You could actually make the case though that this franchise really turned in a much different direction as far back as 2001. After losing to Seattle 3-2 in the divisional series, the Indians have had only two winning seasons, 2005 and 2007. With the benefit of hindsight, both look more like an anomaly than a concerted effort to keep this franchise competitive with the top tier of the league.

Consider, for example, that following each of those seasons the Indians almost stubbornly refused to make an additional, but perhaps financially costly move or two to push themselves over the top. Each time the team regressed.

At the time it was just frustrating. But now, in context, you can see more clearly see that those moves would have deviated from the plan.

The plan was launched when Larry and Paul Dolan purchased the team. Hamstrung initially by a payroll they inherited, the Dolans wth Shapiro as their implementer have been in a long but steady retreat mode, convinced that baseball's spiraling economics could bankrupt them if they weren't careful.

Having become convinced that they couldn't change baseball's fractured economics, they instead have embraced them by becoming in word and deed a small market team that that would be competitive, if ever, when the moons aligned and prospects all got good at the same time. So far their reach hasn't come close to matching their vision.

Plagued by poor drafting and poor trading, Shapiro has mostly a mess in front of him at the moment and he can't find the his broom.

As you look at this Indians team at the moment is there any player that really excites you and makes you think that perhaps he's the next Evan Longoria or Albert Pujols? Players develop at different rates and perhaps it's not fair to judge players like Lou Marson, Luis Valbuena, Lou Marson, Matt LaPorta and Mike Brantley at the moment, but is there anything about any of their games that makes you think, hey, once this guy gets it figured out watch out?

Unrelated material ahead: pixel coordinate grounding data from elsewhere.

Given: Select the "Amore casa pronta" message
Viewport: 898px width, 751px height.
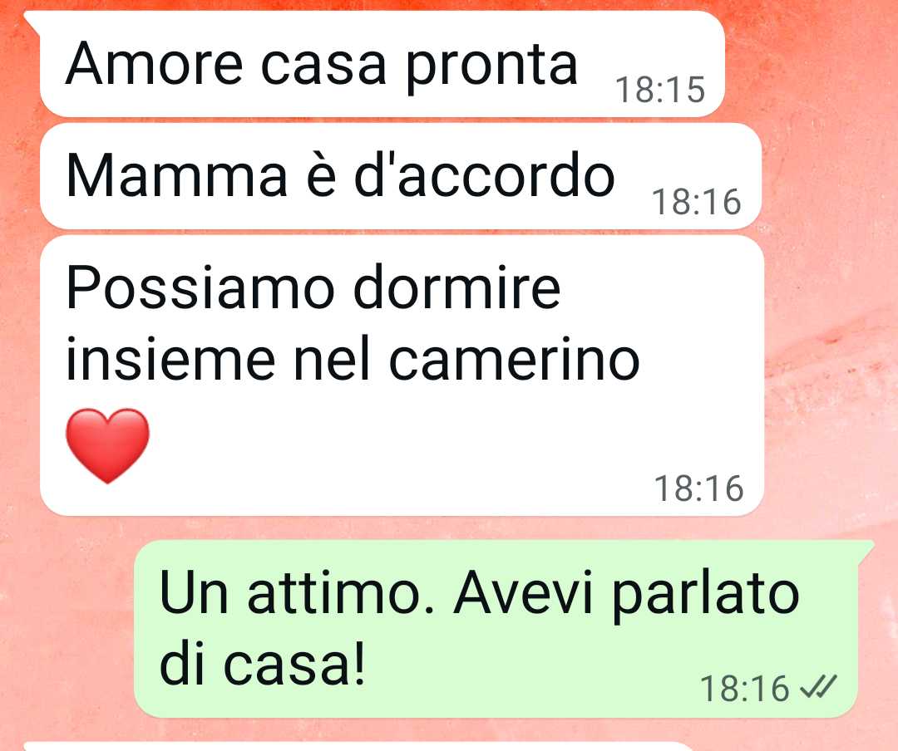Looking at the screenshot, I should tap(382, 63).
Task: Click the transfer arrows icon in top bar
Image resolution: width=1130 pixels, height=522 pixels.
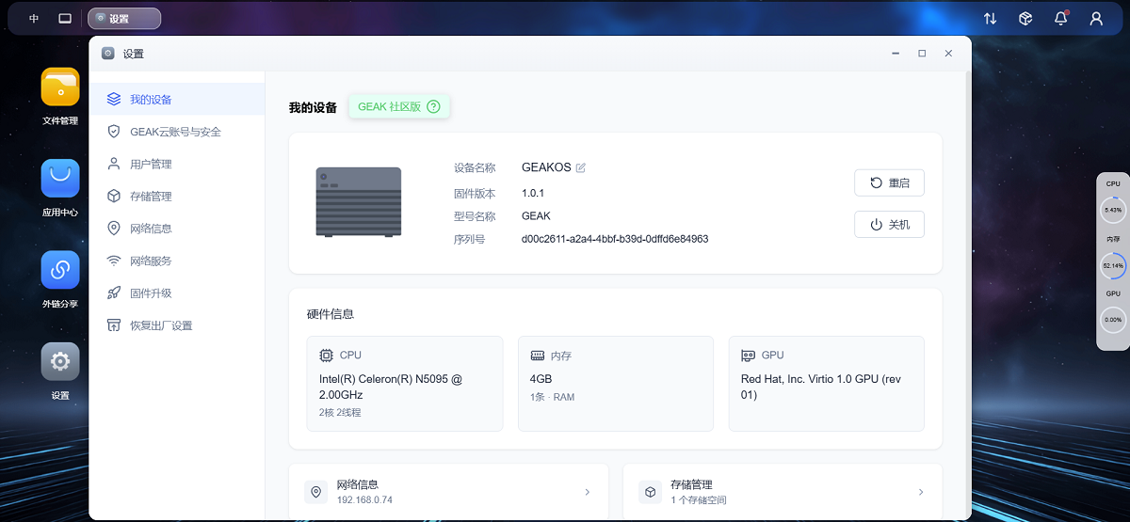Action: click(x=990, y=18)
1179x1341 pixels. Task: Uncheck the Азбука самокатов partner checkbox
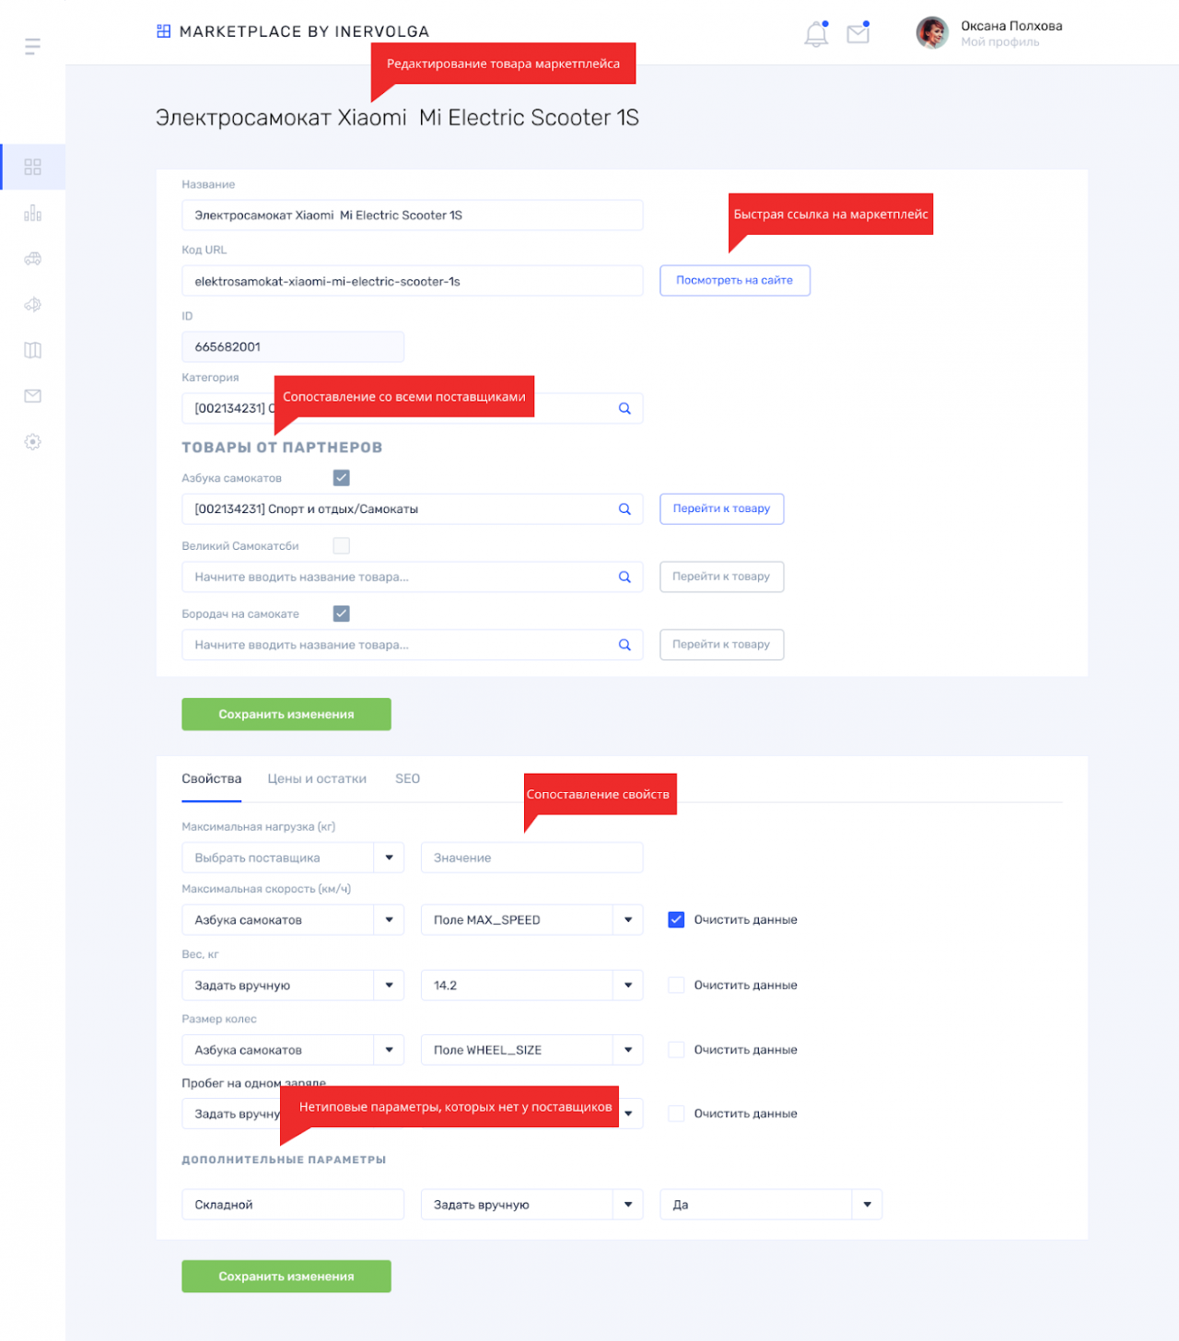(342, 478)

Jason Donald brings a certain energy to a team in desperate need of some, like a can of Red Bull to a college kid around 11:30 p.m. on a Friday night and Trevor Crowe has had his moments. But right now the only two young players on this team that seem worth getting excited about are Shin-Soo Choo and Cabrera, maybe Fausto Carmona as well. If you want to stretch it, maybe Mitch Talbot, too.

The question is whether this is enough to build a team around. At the moment it hardly looks like it, at least in the hand of the current regime. Shapiro, who has been on his job long enough to be fairly judged, hasn't made the grade. For every one or two decisions that have turned out well, 10 others have been colossal mistakes. As general manager's go, he's essentially Luis Valbuena, meaning that he'd need his next 50 or 60 key decisions to be on the money just to get himself back to the Mendoza line.

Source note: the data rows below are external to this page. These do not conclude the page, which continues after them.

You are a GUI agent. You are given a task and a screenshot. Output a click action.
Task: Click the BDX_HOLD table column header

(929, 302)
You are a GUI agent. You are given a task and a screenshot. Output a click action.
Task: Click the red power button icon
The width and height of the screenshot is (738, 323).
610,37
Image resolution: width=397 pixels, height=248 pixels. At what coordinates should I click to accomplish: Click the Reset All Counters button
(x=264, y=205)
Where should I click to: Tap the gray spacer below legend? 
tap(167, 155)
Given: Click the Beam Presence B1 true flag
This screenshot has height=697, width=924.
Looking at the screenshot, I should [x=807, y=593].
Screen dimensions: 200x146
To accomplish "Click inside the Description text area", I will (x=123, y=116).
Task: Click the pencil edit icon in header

Going into today's game against the Yankees, the Indians are 18-30 and already have no chance of finishing at .500. That will make it two straight seasons. One more and they will tie the longest such streak in the so-called golden era. It seems as inevitable as making it four straight the season after that.

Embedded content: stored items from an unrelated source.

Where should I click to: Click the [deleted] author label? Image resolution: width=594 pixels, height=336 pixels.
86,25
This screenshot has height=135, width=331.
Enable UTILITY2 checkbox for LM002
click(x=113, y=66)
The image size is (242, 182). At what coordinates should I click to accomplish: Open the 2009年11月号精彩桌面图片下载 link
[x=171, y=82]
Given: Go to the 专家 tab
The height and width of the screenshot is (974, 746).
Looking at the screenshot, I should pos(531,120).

Maybe this isn't the most depressing stretch of baseball Cleveland has ever experienced but that's only because this has been a franchise that's been historically depressing. There's simply too much bad baseball in its bloodstream to get all worked up about the current state of affairs.

You could say that the Indians of today are at least better positioned to emerge sooner than their counterparts of the 1970s because at least this team seems to have an overriding plan. But what's really the difference between a good plan poorly executed and a poor plan well executed? To the fans, not much.